Saturday, January 20, 2007

The meetings have begun!


It’s Sunday Morning as I’m writing this. I now have two nights meetings under my belt. I’m feeling better now, less stressed over the unknown. I had never worked with a translator before and I didn’t know what the venue looked like, I didn’t know what the electrical and sound systems looked like either. It’s not that bad.

We are meeting in the local village school yard. It is enclosed by a concrete fence about 7’ high. The ground is basically dirt and they set up plastic yard chairs for the adults. The kids sit on the ground. If there aren’t enough chairs, the men get first chance and the women sit on the ground with the kids.

They put up temporary lighting in the trees and wires are hanging everywhere. Electrical tape is used like we use duct tape. Some are calling the electrical tape “Indian wire nuts”. The sound system uses huge speakers and they keep the volume “LOUD”. Even if the villagers don’t come into the compound, they can hear what we are doing for miles.

The people are extremely friendly and very curious about us light skinned Americans. They stare at us constantly and the kids follow me like the pied piper. Most of the folk in the villages have never left their village since birth and they are too poor to have a TV. They don’t know much about the world out there as they are very poorly educated.

I almost created a riot last night when I brought out my digital still camera to take some pictures. The kids were pushing and shoving and grabbing to be the one in the picture.
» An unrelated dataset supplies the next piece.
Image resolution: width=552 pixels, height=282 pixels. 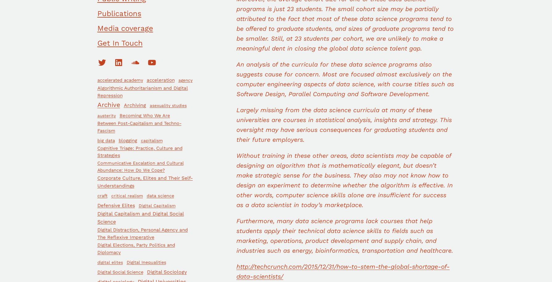 I want to click on 'acceleration', so click(x=160, y=80).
After several minutes of chaos, we explained that I would take all their pictures and put them on the screen with my computer. They somewhat settled down and waited their turn but they still tried to creep in the shot. Some stood behind me and watched the viewfinder to see what the camera was doing. Most of them had never seen themselves on a picture before. I took over sixty pictures of the kids. I wish I could post all of them, they will break your heart.

The meetings last about 2 hours which comprises of singing in the local Tamil language, a children’s story which I tell to the kids and it is translated. Always a Bible story, there is nothing in my world that would make sense to them. The local pastor/translator then does a short health talk and I begin to preach with PowerPoint. The visuals on the screen (which is a sheet hung on the wall behind me) keep the audience’s rapt attention. Even the kids sit and listen with mouths open as the stare at the graphic, videos and picture of the world. Last night we had a 20 second video clip of pictures of the stars taken by the Hubble space telescope. It was like Ohs and Ahs at a fireworks show.

At the end of the meeting, they begin to line up. The locals see me as a holy man and they want prayer. One by one the come to the translator and tell their condition or problem and ask me to lay hands on them and pray for healing, finances, broken families, blessed marriages, or barren women. I am humbled and almost in tears as I plead for them and know that I have no ability to help them, but offer them to my God who is ever faithful.

When I post, I can only put one picture up from a hundred that I take each day. I wish you could experience for yourselves what I am seeing and feeling through this work for the Lord. There are 45 villages in which we are doing this work simultaneously on this trip. We have most of the hotel booked with Americans, Australians, and other Indians working on the major project. Most of the villages are similar to mine and the circumstances vary a little but the pre-meeting estimates are looking at 5000 people to be baptized when we are done. Can you say God is awesome?!?!

This doesn’t mean there isn’t opposition. Some of the villages have closed down the meetings and the group had to go elsewhere. Other villages are operating under close scrutiny and opposition by small but vocal radical Hindus who are angered by what is happening. The battle is raging and people are still coming. One woman in my village asked for prayer because she wants to come and learn and be baptized but her husband is a staunch Hindu and he will beat her, or worse, divorce her if she won’t stop coming. We don’t see much faith like this in America. Maybe we have it too good to realize our need for the Gospel of Jesus Christ?

Pastor Kevin

1 comment:

Lisa said...

My eyes filled with tears just hearing your descriptions of the people and circumstances that they live in. I can't imagine seeing it let alone living it. They have nothing and while Americans curse God in their poverty the people of India are seeking Him. That says a lot about us as Americans. I pray that God continues to strengthen you in your journey...and I pray for the people of India that truly need a God that can move mountains!